W weekend pogoda była tak piękna, że nie mogłam się oprzeć i upiekłam ciasto z owocami, które najlepiej smakuje na świeżym powietrzu. Niestety miałam do wyboru tylko owoce mrożone, ale mimo to kiedy ciasto piekło się w piekarniku poczułam zapach lata : ) Wyszło bardzo smaczne, maślane i mięciutkie, zachowało świeżość nawet następnego dnia. Przepis pochodzi z książki „Ciasta, ciastka i takie tam” A. Królak.
Składniki na ciasto:
- 200 g masła
- 160 g cukru
- szczypta soli
- 4 duże jajka
- 200 g mąki pszennej
- 40 g mąki ziemniaczanej lub 1 opakowanie budyniu śmietankowego lub waniliowego bez cukru
- 1 łyżeczka proszku do pieczenia
- 600 g dowolnych owoców
Składniki na kruszonkę:
- 100 g masła, schłodzonego
- 150 g mąki
- 50 g cukru pudru
Wszystkie składniki do ciasta powinny mieć temperaturę pokojową.

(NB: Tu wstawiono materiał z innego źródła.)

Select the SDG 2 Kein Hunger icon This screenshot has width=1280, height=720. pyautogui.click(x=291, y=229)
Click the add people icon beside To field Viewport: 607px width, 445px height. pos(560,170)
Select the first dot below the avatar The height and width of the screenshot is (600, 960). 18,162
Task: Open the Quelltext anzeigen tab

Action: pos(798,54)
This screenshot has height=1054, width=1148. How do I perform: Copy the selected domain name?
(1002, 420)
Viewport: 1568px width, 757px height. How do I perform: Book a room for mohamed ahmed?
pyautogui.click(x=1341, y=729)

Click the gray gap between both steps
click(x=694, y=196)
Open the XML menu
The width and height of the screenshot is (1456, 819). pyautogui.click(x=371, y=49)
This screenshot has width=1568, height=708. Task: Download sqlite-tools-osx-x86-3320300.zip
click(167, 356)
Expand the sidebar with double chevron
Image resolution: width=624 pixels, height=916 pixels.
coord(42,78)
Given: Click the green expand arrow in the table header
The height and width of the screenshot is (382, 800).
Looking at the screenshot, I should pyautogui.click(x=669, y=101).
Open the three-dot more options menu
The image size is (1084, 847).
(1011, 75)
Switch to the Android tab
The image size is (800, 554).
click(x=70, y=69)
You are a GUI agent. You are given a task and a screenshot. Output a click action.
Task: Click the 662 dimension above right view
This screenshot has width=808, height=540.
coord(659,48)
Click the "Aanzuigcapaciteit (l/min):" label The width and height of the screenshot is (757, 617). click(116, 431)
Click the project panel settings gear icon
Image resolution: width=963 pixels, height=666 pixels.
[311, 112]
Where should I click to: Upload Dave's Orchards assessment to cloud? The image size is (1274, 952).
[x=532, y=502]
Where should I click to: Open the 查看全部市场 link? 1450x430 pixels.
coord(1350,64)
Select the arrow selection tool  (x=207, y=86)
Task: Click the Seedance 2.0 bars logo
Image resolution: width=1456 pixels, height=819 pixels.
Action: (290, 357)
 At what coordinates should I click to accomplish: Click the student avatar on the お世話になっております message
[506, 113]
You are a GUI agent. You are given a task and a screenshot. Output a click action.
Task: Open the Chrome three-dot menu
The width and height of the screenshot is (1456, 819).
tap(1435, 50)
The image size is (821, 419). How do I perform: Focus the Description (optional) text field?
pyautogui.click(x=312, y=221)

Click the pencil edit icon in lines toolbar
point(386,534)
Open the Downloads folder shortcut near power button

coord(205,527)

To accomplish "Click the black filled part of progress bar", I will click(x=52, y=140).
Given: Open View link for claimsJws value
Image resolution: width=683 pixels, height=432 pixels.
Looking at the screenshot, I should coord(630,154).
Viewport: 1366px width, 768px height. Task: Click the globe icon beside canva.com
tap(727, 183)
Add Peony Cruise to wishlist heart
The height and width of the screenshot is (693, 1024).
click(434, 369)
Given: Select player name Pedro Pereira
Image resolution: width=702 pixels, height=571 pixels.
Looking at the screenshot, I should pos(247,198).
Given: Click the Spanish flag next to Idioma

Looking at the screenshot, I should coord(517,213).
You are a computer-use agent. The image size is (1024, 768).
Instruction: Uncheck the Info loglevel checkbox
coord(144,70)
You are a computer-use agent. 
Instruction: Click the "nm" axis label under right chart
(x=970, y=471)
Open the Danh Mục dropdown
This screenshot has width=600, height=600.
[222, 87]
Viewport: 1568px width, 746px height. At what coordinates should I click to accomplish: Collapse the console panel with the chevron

Mąkę pszenną, ziemniaczaną oraz proszek do pieczenia przesiać. Masło utrzeć na jasną i puszystą masę. Dodać cukier i szczyptę soli dalej ucierając. Wbić kolejno jajka, ucierając po każdym dodaniu. Dodać suche składniki i wymieszać drewnianą łyżką.
Przygotować kruszonkę : wszystkie składniki wrzucić do miski i rozetrzeć palcami.
Blachę o wymiarach 20 x 30 lub tak jak w moim przypadku 21 x 21 wyłożyć papierem do pieczenia i przełożyć ciasto, wyrównać. Nakładać owoce, jeśli używamy świeżych jak np. truskawek, brzoskwiń to przekrojonych i ułożonych rozcięciem ku górze, w przypadku mrożonych najlepiej oprószyć je najpierw w mące ziemniaczanej. Posypać kruszonką.
Piec w temp. 175 C przez 45-55 minut do tzw. suchego patyczka.